• [GOAL]
State how many lines of the records contain the string "Task". Give only the number.

[Rows of pointing data]
▼
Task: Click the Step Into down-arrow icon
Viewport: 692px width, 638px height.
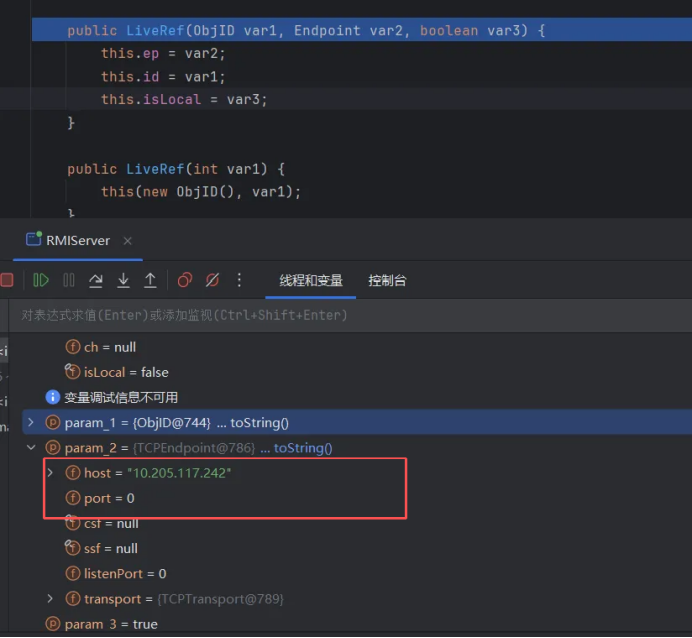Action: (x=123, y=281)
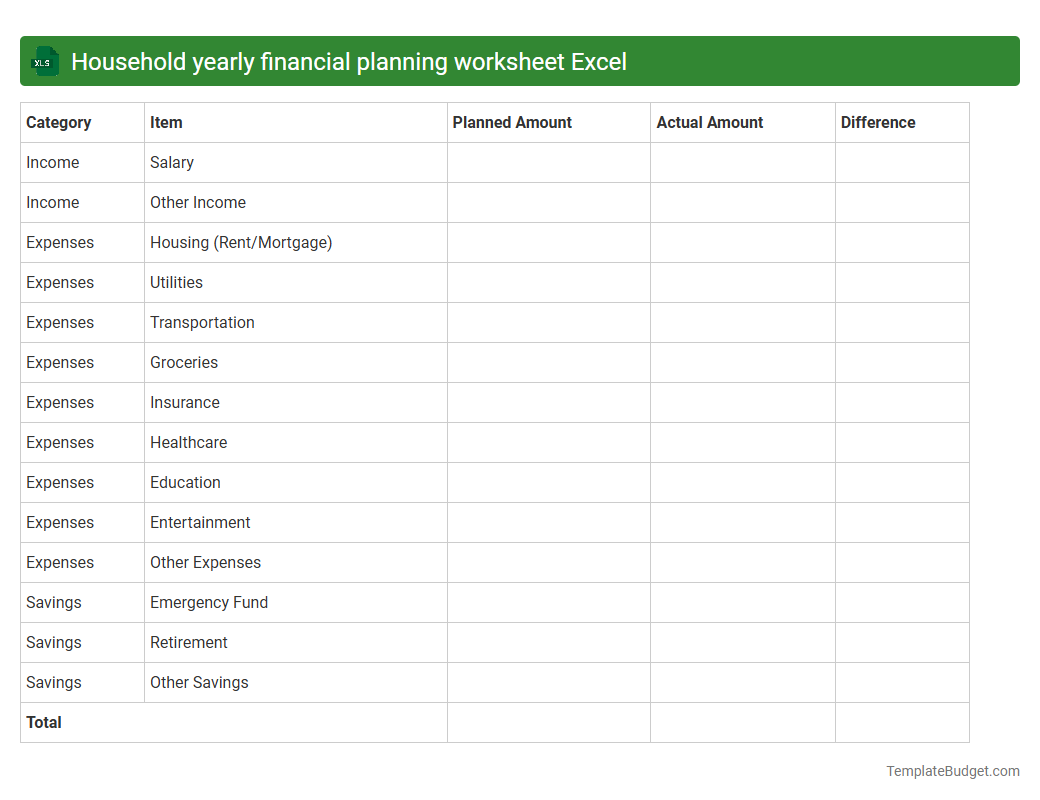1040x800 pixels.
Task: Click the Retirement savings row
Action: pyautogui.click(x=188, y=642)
▲
• [RESPONSE TO THE EXERCISE]
2